# Extract:
— begin —
Customer: We decommissioned 10 servers from our environment last night that were out of compliance with our standards and could not be patched. Your system is reporting that three of these servers are still active and this is skewing my compliance reporting and SLA.
Repairman: As our platform can only monitor and report on “things,” how exactly have you validated that the platform is providing inaccurate information?
Customer: I checked our Change Management Ticketing Platform, and the change is marked as completed by the server team.
Repairman: Can we talk with the server team and validate the change?
Customer: Yes, but we have a strict change policy and ticketing system from tracking change.
The customer then proceeded to conference in the Server Management Team, but the engineer that performed the change was not available at this time. We decided to reconvene tomorrow morning to review...
Customer/Server Management Team: We reviewed the change with the engineer last night:
- They did not complete the actual decommissioning process, as the change window expired.
- As the SLA was to decommission all servers by “date,” they closed the ticket as complete and planned to complete the actual decommissioning during the next change window.
As you can see, change Management has certainly evolved since I was an engineer in the 80s. Processes and policies have been put in place, tracking and documenting platforms have all come to fruition, Change Management Boards (CABs) have been formed… all to prevent an experience like mine. In today’s complex mission critical infrastructures, understanding and managing change is even more challenging and impactful than my personal experience. The human element is and will always remain, the weak link. Regardless of how strict your change process is, regardless of the ticketing systems employed to document and manage change, these processes and systems depend on the human element. The changes we make with all the best intentions do not always provide the desired outcome. As in my personal experience, we make errors. We are not infallible. In the case of my customer, changes are not always performed as approved, and changes are not always accurately documented. By simply employing a platform that is continuously monitoring, recording, assessing and alerting you to changes within your environment, we reduce/remove the guess work out of determining good or bad changes. It removes the human element. It can prevent or, at the very least, minimize costly outages by understanding what changed, when the change was made, and “who” made the change. Yet, this basic pillar of IT and Security Management is taken for granted or considered addressed. I mean we have CABs, we have ticketing systems, and we have strict policies in place, right? The most common position is that this is too expensive and complex. Compared to what? Doing nothing? Relying on the human element, your process, and your policies? Doing the same thing you are doing now? The definition of insanity: “Doing the same thing over and over and expecting a different outcome.” Consider the cost of an outage which is very difficult if not impossible to understand.
— end —
Dataset rows
— begin —
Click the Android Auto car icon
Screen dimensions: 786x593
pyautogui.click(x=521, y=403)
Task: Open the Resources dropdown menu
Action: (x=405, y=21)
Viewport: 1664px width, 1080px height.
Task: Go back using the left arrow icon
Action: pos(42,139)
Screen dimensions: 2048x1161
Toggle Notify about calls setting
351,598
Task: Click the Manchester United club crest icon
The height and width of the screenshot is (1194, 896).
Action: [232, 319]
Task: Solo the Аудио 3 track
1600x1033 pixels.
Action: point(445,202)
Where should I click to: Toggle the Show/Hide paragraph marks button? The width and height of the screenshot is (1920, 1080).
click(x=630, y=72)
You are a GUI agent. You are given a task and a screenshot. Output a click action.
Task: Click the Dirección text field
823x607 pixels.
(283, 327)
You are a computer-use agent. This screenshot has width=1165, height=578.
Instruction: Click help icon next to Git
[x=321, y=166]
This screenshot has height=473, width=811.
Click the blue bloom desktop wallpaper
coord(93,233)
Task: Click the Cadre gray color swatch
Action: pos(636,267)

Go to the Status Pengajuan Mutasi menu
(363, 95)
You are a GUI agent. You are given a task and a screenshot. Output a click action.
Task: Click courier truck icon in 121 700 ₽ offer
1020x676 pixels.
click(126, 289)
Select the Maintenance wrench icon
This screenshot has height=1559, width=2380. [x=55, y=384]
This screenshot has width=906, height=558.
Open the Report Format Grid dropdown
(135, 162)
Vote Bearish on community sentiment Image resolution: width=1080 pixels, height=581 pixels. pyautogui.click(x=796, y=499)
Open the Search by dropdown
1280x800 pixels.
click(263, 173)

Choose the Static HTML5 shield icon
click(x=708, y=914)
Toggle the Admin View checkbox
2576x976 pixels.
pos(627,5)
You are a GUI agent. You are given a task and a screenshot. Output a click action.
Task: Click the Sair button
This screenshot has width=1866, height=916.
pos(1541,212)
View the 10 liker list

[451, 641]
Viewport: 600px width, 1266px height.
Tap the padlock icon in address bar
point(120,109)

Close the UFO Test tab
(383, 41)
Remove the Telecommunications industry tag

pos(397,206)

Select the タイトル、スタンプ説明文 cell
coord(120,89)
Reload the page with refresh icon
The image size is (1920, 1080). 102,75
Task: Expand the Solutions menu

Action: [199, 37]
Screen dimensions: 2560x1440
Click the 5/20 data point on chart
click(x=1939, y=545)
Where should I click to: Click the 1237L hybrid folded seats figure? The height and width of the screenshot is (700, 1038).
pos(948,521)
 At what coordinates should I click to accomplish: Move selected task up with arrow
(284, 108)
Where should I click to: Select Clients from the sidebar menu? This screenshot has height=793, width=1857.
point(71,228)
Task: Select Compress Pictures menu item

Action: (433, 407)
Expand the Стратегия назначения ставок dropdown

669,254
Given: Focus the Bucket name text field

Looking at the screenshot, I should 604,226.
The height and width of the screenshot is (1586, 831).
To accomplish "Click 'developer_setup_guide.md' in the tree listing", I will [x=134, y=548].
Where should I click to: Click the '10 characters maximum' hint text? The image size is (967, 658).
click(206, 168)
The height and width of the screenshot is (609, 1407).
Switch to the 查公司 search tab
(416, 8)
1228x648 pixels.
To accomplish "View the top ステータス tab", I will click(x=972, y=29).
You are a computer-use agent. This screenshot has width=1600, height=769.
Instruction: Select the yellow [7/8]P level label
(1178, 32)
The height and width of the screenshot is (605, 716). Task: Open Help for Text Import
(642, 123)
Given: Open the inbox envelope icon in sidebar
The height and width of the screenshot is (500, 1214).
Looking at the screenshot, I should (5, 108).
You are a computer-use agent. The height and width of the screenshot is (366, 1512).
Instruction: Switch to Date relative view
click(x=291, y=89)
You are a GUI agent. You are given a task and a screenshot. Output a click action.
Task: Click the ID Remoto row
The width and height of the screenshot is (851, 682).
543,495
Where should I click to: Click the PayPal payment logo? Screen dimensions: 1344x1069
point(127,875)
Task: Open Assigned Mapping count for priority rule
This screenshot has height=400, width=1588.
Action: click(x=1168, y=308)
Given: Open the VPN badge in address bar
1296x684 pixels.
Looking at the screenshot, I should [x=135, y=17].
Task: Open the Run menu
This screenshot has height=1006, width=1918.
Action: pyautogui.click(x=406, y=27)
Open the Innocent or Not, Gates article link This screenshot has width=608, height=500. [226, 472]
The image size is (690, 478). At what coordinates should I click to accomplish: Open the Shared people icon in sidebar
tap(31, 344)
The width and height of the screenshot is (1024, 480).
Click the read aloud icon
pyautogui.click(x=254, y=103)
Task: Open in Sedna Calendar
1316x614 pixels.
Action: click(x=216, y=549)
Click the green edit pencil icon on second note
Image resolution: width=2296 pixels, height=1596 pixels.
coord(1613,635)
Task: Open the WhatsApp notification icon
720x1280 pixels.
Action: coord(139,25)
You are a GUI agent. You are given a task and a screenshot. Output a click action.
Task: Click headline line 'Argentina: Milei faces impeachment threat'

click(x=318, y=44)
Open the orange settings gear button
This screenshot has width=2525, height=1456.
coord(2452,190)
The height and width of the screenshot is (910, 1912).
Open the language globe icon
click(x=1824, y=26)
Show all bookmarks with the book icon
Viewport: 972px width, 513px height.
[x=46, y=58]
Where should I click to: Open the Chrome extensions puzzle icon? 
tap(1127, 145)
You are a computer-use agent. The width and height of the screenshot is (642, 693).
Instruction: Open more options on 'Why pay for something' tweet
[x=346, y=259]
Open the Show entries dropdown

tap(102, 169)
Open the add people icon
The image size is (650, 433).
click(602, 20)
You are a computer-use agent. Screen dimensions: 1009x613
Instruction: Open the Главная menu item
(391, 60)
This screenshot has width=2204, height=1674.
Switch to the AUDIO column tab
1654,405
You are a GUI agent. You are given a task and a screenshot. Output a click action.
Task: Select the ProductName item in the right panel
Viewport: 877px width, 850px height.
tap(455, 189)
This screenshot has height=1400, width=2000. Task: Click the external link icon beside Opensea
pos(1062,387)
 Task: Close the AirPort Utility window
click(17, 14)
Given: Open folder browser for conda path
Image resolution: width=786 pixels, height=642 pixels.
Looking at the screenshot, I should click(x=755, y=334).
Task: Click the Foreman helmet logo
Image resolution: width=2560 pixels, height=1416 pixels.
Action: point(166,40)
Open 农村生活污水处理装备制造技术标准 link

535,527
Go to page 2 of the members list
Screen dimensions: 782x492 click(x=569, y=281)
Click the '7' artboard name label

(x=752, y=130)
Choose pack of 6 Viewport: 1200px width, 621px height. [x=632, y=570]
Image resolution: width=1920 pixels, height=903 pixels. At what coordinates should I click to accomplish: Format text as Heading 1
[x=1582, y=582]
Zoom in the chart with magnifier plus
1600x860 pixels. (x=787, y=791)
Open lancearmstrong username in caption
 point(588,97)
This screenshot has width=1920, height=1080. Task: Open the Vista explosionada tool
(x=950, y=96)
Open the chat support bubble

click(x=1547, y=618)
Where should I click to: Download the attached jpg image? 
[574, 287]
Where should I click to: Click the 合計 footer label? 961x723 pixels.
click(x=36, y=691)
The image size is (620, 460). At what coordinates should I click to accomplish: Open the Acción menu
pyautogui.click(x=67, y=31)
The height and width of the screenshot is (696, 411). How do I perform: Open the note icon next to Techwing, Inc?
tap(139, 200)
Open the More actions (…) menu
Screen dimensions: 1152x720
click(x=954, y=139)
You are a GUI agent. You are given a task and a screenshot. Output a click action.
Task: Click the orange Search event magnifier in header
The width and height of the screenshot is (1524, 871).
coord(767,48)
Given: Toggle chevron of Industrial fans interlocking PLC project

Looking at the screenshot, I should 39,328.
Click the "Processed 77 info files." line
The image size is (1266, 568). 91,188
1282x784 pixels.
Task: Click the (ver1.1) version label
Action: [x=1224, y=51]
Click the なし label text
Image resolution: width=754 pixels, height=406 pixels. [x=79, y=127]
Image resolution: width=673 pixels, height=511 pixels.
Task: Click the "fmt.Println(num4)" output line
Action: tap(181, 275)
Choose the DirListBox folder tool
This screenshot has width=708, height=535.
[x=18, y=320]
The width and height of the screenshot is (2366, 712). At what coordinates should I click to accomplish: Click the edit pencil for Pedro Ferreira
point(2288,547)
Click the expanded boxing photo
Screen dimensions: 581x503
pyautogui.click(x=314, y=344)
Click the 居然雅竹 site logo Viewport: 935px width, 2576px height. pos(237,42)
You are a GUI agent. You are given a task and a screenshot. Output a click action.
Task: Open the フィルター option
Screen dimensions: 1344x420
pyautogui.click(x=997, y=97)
— end —
# Complete the following:
1. Answer these questions about the change management passage:
(a) How many servers did the customer decommission the night before?
(b) Why did the engineer not complete the actual decommissioning process?
(c) What does the passage call the weak link?
2. Please pick up the change management passage after its final sentence and carry it forward.

# Answers:
1.
(a) 10 servers.
(b) The change window expired.
(c) The human element.

2.
- Your money making mission critical systems are down.
- You’re not making money.
- You're out of compliance and missing personal MBOs, your organization is facing fines, and you are losing business opportunities.
- The human FTE effort required to investigate and determine root cause.
- Hours, Days, Weeks.
- The effort to accurately remediate the cause and prevent future outages.
- The reputation damage to your respective organization.
The benefit far outweighs the cost of understanding and managing “What Changed?”